8. The deposition cartridge in claims 5-7 where distribution of the desired amount of current throughout the desired cross-sectional area of the deposition cartridge is maintained, even when a conductive material is deposited on the deposition cartridge, by covering the deposition cartridge with an insulative layer such that current does not pass from the deposition cartridge to the material deposited on the deposition cartridge, and where the insulative layer prevents deposition of material in the meander slots, which might otherwise obstruct subsequent separation of the crust.

9. The deposition cartridge in claim 8 where the insulative layer is extended out for some distance beyond the outer edges of the meander deposition plate so as to form outer edges of the deposition cartridge that are cooler than rest of the deposition cartridge during deposition and therefore do not develop a crust of deposited material on them.

10. The deposition cartridge in claim 1 where distribution of the desired amount of current throughout the desired cross-sectional area of the deposition cartridge is achieved by having a U-shaped deposition plate with an insulative spacer filling the area inside the U-shape such that current flows through the U-shaped deposition plate, heating up the U-shaped plate and causing a crust of material to form on the U-shaped plate, while the insulative spacer blocks crust from forming on the inside edges of the U-shaped deposition plate, which might otherwise obstruct separation of the crust from the deposition cartridge.

11. The deposition cartridge in claims 1-10 where crust formation over one or more edges of the deposition cartridge is prevented by a shield made of a suitable insulative, non-contaminating, and temperature-resistant material, including but not limited to silicon carbide, silicon nitride and various ceramics, which blocks the deposition gas from contacting those edges.

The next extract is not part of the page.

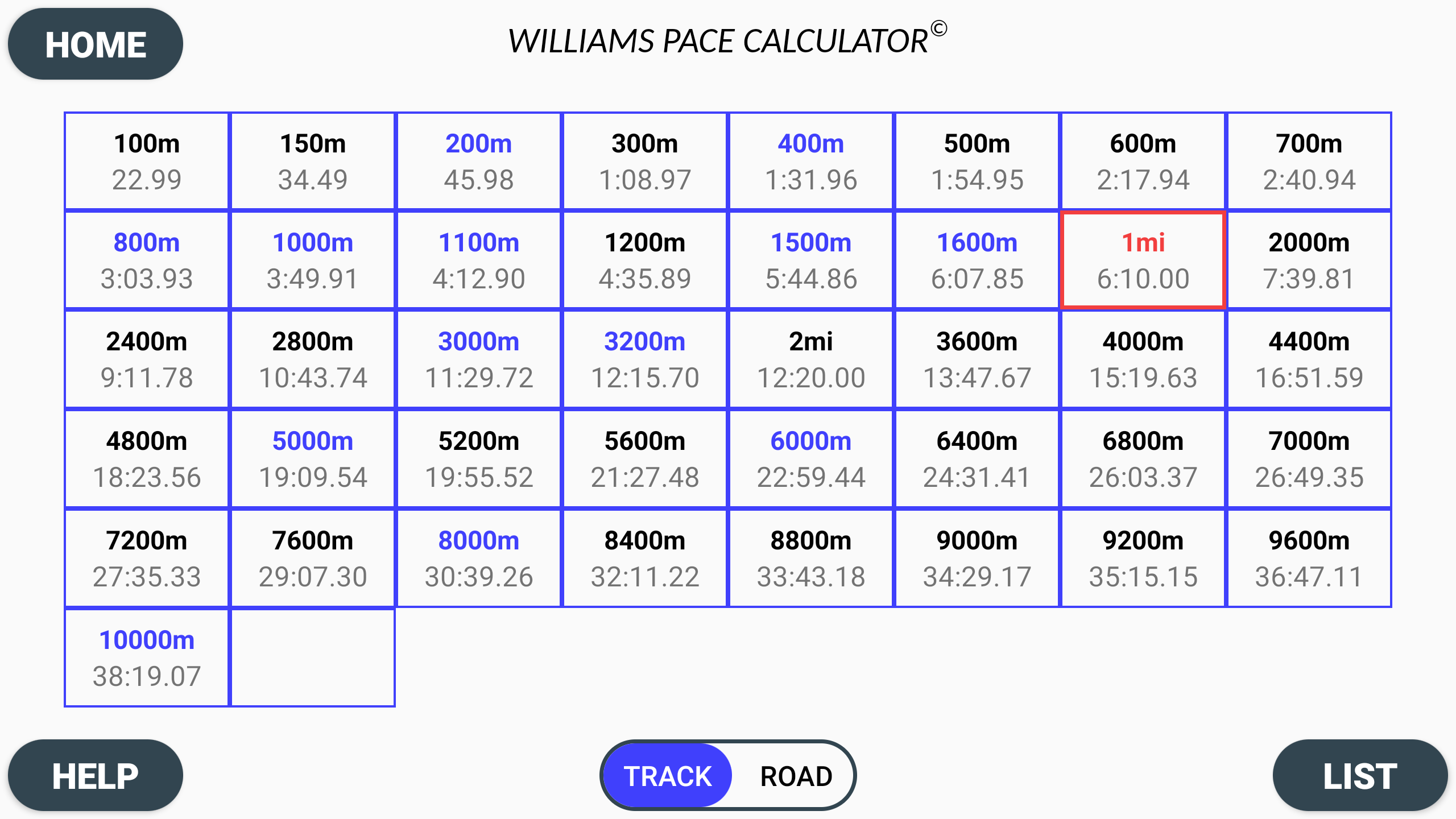The width and height of the screenshot is (1456, 819).
Task: Select the 800m distance cell
Action: 146,242
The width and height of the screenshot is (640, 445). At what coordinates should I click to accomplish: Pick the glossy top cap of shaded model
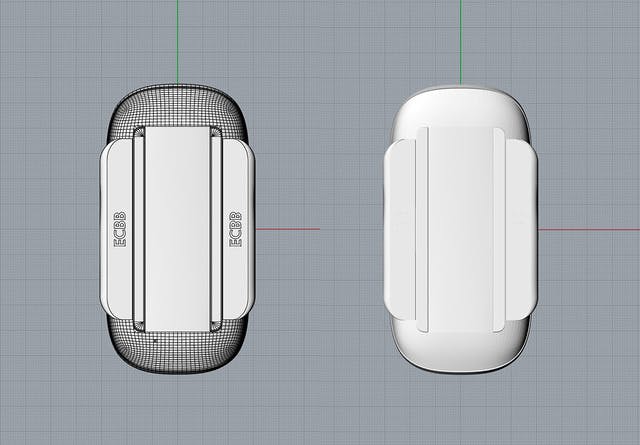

12. The deposition cartridge in claims 2, 5, 6, 9 and 10 where the distribution bars, solid deposition plates, and meander deposition plate are made from materials with the appropriate electrical, thermal, and structural properties including but not limited to tungsten, silicon nitride, silicon carbide, graphite, and alloys, composites, and mixtures thereof.

13. The deposition cartridge in claims 3, 4, 18, 9, and 10 where the insulative layer or spacer is made from materials with the appropriate electrical, thermal, and structural properties including but not limited to silicon carbide and silicon nitride and which can be applied in a number of formats including but not limited to chemical vapor deposition, pre-ceramic polymeric pastes, and ceramic matrix composites.

14. A method and deposition cartridges for increasing the production rate and/or decreasing the energy consumption per unit of production of a deposition reactor normally utilizing seed rod pairs or basic deposition plates, comprising the steps of:

a. Replacing the seed rod pairs or the basic deposition plates in the deposition reactor with deposition cartridges whose total average effective deposition surface area is increased over the total average effective deposition surface area of the seed rod pairs or basic deposition plates to the extent required to give the desired increase in production rate and/or decrease in energy consumption per unit of production, within the physical limitations of the reactor, such as internal volume and maximum deposition gas flow rate

b. Running the standard deposition cycle of the deposition reactor with the exception that the average deposition gas flow rate can be higher and the cycle duration can be shorter than when seed rods or basic solid deposition plates are utilized

c. Removing the deposition cartridges with crusts of deposited material from the deposition reactor and taking them to a separate recovery station

d. Heating the deposition cartridges to or above the melting temperature of the deposited material such that a thin layer of the material liquefies at the deposition cartridge interfaces and the crusts detach from the deposition cartridges

e. Separating the detached crusts from the deposition cartridges by application of a suitable force such as gravitational force or mechanical force

f. Returning the deposition cartridges to the Siemens reactor and repeating steps b-e above.